Due to the above, and because it involved a high risk transaction, the interest rate was the highest, because there was a great risk of default. A) Yes, the interest rate used to be between 1,5 and 7 points above what is considered normal. But it did not end there.

As well there were more commissions, not just brokerage brokers, but others that the banks themselves imposed and that raised the amount that had to be returned to a very difficult to return for this group.

Finally, the mortgage was granted financing more than 80% of the house, but it was easy to have the bank itself make you a 100% mortgage and even take care of the expenses.

In other words, it was a very "juicy" mortgage for those who needed it. But what about banks?

Subprime mortgages and banks

In the case of banks, it seems almost impossible for an entity to dare to do something like that, right? And yet in the United States it happened (although it was also what caused the financial collapse afterwards).

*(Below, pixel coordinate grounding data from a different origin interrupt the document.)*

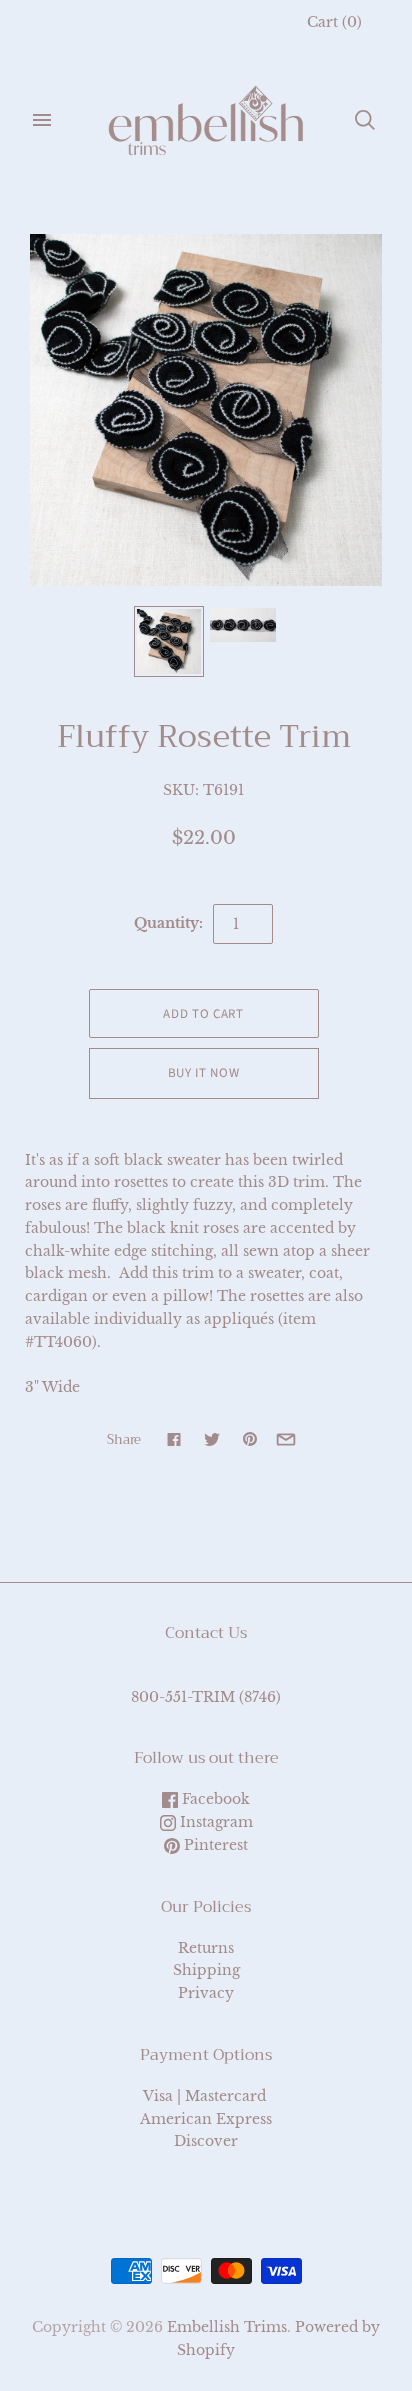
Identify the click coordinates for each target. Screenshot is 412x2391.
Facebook (214, 1799)
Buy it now (204, 1073)
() (334, 22)
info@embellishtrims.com (206, 1674)
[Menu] (42, 120)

But yes, banks were delighted with these types of mortgages, and all because they used the figure of "mortgage bonds." They were a figure in which they put those mortgages and sold them to investment funds. That is, they were supported by others who, in exchange for these bonuses, obtained a "reward." And everything seemed to be going well ... until it wasn't.

The story of a great crisis

The story of a great crisis with subprime mortgages

In 2000, subprime mortgages were a "bargain." A person, without income, without stable work, without property could agree to buy a house because the bank gave him a mortgage, sometimes 100%, sometimes 80%. But it was his. All you had to do was pay a monthly fee. And everything went well. In fact, According to data from the Institute of Stock Market Studies, in 2006 American financial institutions had made a lot of money with this banking product. But from that year on, things turned for the worse.

And is that many people stopped paying the fees, and that caused them to give up their homes. The problem was that these could not be resold more expensively, because the price was already at the top, and they were even starting to fall. So the banks had lots of houses and debts. In addition, those who had bought the bonds began to see that they were not going to receive anything, on the contrary, they were losing all the value they had invested. And that triggered the funds and banking entities to begin to have liquidity problems, to go bankrupt… Which caused the well-known financial crisis of 2007-2008.

Are there junk mortgages in Spain?

Are there subprime mortgages in Spain?

The big question for many. As such, subprime mortgages were America's thing. But you don't have to walk very far to see that, similar figures have also existed in Spain.

In fact, almost at the same time as in the United States, in the 2000s, the so-called mortgage loans without collateral began to come out from the banks. Their conditions were very similar to the subprime and yes, the consequences were also the same: the economic crisis from which, right now, Spain has not yet managed to get out.

What now?

We cannot tell you that there are no subprime, junk, NINJA mortgages or whatever you want to call them today. The truth is Yes, they can exist, called in another way, and with very similar conditions. However, many banks have learned their lesson and now accessing a mortgage is much more difficult than before. In fact, although banks are more open to lending money, they “keep their backs” with the guarantees or figures that guarantee that they will get the money back.